Un idilio nuevo (fragmento)

"Cansado ya de aquella mi impotencia para luchar con la vida y de mi abrumadora falta de recursos, tuve una idea luminosa, ya que, según afirma el proverbio, más discurre un hambriento que cien letrados. Vestido con el mejor de mis trajes, la más flamante de mis corbatas, perfumado con esencia de Heno seco, el bastón con puño de plata en una mano y los guantes en la otra, salí en busca de mi tío, diputado, solterón rico y viejo vividor como ahora dicen a la francesa, que solía visitarnos en épocas de elecciones; tal vez pudiera servirme de algo. Se llamaba Javier Miralles, era muy querido en la sociedad de Santiago y excelente introductor de embajadores.

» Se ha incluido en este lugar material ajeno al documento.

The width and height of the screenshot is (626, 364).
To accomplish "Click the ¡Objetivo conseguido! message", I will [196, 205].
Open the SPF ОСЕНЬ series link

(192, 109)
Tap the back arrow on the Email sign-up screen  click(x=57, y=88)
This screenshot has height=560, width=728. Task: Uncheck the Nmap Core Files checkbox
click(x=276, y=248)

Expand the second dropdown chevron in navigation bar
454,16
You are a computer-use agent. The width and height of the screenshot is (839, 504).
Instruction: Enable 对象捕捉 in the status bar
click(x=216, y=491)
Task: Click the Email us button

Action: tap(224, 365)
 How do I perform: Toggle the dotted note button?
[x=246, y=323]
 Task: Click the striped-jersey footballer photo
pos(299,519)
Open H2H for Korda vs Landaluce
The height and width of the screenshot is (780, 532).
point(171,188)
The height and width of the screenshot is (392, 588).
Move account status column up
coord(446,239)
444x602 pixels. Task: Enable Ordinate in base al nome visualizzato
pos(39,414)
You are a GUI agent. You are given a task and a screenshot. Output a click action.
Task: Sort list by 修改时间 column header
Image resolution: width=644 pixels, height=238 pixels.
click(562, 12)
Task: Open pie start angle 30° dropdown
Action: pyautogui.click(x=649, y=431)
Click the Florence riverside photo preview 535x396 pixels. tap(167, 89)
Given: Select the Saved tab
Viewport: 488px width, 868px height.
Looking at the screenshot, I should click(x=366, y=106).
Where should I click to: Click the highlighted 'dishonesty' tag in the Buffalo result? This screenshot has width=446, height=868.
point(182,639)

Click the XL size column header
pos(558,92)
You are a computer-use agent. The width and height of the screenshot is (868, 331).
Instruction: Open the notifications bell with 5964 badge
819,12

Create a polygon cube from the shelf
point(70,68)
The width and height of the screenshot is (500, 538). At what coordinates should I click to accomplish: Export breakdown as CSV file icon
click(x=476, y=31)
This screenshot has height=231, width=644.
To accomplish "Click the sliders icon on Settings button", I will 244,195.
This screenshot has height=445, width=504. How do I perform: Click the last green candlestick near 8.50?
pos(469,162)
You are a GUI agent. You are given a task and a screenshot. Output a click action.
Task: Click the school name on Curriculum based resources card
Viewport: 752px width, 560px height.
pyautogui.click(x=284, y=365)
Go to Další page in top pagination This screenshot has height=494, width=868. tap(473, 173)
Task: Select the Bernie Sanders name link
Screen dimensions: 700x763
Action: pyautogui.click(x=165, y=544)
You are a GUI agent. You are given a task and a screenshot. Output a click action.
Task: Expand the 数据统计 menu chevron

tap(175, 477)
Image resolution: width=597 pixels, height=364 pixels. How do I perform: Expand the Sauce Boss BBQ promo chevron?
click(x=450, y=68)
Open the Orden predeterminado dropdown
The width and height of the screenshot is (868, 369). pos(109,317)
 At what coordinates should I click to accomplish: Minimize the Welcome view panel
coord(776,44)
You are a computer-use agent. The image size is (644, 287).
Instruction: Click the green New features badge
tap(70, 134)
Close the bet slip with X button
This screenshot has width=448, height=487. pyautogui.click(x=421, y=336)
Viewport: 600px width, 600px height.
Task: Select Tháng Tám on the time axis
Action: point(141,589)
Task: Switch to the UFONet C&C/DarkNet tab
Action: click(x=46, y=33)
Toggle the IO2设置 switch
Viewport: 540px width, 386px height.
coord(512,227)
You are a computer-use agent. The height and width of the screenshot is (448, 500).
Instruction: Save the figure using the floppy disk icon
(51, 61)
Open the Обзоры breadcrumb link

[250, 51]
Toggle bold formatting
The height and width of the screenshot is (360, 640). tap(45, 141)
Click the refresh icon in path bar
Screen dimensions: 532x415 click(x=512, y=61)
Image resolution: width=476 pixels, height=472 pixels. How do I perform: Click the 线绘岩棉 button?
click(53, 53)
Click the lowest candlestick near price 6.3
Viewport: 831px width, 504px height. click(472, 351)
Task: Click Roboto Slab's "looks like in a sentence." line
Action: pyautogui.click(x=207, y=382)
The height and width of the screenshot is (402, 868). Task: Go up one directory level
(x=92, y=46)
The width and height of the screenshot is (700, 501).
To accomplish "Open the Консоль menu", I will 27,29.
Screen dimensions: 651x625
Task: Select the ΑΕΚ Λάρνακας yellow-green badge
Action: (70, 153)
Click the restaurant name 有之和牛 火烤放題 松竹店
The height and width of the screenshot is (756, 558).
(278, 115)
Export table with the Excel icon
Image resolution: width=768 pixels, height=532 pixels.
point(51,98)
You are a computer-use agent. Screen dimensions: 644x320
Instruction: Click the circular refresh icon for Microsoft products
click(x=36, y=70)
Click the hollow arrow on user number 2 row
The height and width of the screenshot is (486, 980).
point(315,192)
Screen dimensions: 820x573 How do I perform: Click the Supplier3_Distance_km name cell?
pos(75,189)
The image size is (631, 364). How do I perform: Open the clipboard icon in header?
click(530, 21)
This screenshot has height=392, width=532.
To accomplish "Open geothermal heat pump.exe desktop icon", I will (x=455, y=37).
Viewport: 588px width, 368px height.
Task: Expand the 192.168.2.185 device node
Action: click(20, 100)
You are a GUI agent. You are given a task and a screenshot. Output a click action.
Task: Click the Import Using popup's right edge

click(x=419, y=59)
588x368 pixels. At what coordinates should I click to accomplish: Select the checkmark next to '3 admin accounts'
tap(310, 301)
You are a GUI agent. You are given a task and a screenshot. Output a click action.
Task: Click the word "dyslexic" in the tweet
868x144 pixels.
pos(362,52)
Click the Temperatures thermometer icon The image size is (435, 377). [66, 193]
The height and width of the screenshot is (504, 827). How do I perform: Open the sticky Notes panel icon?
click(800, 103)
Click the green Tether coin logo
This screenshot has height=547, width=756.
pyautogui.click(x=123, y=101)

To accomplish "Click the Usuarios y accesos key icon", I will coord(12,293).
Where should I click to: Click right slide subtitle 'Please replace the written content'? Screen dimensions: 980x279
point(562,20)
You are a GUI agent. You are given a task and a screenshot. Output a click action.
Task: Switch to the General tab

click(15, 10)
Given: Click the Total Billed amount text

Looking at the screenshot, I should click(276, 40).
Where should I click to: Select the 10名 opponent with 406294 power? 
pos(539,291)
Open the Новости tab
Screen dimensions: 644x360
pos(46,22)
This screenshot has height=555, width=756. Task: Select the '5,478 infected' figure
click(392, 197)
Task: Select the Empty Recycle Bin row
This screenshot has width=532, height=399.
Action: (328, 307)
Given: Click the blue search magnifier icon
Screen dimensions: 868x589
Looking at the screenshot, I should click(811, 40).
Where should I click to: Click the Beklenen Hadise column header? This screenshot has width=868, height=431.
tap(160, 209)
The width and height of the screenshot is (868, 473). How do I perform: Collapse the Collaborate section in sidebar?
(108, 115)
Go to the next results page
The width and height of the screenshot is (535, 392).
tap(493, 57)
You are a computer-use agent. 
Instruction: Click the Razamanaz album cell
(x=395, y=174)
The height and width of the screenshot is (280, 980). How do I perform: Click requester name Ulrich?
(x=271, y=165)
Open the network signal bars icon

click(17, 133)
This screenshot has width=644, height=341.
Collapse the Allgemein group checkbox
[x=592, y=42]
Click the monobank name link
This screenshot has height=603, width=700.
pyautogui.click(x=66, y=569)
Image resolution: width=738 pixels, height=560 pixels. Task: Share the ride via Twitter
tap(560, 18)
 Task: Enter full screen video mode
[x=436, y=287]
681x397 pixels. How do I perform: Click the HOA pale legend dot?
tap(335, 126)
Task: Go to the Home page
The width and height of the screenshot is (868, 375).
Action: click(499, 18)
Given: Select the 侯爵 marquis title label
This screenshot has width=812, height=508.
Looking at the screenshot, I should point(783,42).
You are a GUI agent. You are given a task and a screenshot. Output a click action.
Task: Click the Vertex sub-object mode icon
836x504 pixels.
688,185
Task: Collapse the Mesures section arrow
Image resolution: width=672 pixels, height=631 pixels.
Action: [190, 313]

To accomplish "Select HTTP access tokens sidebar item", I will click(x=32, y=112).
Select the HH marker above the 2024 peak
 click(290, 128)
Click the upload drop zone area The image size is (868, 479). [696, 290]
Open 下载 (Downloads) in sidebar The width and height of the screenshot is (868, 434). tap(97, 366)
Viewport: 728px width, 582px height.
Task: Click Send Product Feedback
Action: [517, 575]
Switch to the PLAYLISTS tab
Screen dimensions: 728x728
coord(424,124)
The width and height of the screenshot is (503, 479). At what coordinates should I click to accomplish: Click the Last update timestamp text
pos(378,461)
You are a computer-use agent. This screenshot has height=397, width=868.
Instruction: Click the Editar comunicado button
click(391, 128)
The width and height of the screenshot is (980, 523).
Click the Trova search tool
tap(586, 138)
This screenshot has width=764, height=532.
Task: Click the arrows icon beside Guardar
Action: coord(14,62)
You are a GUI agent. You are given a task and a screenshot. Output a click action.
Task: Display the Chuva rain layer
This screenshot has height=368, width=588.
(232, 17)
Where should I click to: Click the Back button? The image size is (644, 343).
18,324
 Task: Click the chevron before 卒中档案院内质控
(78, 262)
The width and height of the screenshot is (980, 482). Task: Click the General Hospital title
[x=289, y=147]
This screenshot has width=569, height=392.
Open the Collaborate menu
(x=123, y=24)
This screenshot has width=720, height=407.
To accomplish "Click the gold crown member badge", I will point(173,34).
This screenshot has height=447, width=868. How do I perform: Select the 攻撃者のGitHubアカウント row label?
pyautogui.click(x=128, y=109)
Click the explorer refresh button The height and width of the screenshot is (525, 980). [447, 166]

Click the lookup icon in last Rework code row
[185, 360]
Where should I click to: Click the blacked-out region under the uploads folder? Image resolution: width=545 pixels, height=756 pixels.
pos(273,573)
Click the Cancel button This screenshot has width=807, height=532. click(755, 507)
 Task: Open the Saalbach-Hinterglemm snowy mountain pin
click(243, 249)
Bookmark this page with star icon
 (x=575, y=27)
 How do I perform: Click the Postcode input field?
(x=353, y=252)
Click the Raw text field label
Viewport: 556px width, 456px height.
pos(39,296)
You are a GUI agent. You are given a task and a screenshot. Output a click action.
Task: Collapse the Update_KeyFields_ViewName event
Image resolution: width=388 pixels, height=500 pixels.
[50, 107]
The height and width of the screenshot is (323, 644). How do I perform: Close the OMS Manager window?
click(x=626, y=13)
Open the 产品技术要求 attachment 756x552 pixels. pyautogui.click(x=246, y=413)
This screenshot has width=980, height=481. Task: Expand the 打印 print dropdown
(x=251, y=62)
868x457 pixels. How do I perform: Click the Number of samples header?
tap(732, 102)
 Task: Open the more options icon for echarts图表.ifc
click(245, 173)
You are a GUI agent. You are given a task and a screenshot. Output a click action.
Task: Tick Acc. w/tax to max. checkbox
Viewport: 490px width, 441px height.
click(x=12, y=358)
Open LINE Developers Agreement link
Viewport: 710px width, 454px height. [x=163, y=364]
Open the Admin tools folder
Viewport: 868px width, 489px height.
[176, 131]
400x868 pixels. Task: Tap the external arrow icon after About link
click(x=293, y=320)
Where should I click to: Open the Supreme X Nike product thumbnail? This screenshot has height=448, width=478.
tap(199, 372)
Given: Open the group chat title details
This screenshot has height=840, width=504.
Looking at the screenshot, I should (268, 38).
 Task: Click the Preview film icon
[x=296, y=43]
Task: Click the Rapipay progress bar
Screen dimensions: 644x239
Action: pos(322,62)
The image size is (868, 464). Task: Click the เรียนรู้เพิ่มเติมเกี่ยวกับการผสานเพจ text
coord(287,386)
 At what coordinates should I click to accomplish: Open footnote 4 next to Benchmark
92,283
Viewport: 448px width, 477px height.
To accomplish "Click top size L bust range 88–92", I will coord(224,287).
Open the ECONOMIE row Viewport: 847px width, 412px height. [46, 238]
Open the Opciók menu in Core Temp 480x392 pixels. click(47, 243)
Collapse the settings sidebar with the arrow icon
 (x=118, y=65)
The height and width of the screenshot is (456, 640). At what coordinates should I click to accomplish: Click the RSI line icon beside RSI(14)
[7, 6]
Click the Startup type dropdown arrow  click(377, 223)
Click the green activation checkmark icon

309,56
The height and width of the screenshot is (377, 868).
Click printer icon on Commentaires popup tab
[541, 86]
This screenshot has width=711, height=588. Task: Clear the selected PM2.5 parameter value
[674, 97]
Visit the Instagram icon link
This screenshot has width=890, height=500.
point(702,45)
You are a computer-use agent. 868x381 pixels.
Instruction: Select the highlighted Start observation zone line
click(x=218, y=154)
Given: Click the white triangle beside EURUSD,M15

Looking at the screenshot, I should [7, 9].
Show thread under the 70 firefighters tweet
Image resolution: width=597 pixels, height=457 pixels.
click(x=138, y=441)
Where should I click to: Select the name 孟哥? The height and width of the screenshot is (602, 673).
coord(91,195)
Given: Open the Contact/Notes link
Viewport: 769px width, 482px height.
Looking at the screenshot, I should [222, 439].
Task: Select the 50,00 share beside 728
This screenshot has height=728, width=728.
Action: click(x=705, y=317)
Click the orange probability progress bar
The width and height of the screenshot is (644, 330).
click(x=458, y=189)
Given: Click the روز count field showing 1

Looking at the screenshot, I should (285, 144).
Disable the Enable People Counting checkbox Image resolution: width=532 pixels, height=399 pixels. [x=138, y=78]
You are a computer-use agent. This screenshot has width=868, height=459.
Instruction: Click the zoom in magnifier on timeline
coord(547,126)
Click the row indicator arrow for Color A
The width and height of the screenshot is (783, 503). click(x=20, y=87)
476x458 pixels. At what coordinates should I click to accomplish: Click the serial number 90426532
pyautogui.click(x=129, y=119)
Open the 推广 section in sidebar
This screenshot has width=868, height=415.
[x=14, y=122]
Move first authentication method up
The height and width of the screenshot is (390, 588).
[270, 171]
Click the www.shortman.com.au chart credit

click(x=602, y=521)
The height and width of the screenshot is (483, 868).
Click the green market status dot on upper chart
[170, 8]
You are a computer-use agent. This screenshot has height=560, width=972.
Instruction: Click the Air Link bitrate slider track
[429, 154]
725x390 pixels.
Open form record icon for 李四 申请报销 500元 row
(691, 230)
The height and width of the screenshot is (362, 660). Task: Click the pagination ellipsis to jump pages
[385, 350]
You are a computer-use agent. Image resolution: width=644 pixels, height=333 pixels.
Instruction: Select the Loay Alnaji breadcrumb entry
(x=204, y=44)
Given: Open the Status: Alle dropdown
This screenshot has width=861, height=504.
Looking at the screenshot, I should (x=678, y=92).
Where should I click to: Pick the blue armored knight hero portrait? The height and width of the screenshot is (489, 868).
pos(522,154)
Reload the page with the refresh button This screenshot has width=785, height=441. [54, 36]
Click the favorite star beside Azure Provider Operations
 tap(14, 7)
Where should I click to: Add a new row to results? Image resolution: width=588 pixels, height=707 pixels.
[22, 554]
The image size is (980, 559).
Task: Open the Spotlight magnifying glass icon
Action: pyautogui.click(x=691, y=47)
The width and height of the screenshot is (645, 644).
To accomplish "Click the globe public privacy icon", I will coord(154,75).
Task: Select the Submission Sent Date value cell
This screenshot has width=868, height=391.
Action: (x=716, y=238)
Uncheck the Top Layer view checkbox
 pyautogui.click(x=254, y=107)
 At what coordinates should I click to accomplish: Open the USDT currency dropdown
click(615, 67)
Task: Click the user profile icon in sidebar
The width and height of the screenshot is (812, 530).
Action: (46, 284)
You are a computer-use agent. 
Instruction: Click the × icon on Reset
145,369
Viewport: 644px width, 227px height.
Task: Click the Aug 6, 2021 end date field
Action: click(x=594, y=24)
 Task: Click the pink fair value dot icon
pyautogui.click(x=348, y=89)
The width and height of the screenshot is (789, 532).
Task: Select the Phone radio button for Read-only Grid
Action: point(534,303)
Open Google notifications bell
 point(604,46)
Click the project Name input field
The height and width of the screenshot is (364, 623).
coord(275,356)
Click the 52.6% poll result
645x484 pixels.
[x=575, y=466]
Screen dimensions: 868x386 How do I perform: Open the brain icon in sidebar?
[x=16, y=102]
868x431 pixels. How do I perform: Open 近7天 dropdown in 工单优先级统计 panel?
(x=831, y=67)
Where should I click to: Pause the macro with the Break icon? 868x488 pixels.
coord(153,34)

Recorrí mi camino acostumbrado, por la Alameda, al pie del Cerro Santa Lucía y torcí por la calle vieja de la Merced, hasta dar con un coche de posta que me condujo a la calle de los Huérfanos número 365 antiguo, donde vivía el tío Javier en compañía de doña Pepa, su hermana, prima de mi madre, como él, aunque no aceptó nunca lo de ser tía por no parecer vieja, a pesar de los cincuenta ya cumplidos. Vivían en una casa de altos bastante elegante y bien puesta. Una alfombra roja con varillas de metal tapizaba la escalera, barnizada de color guinda. "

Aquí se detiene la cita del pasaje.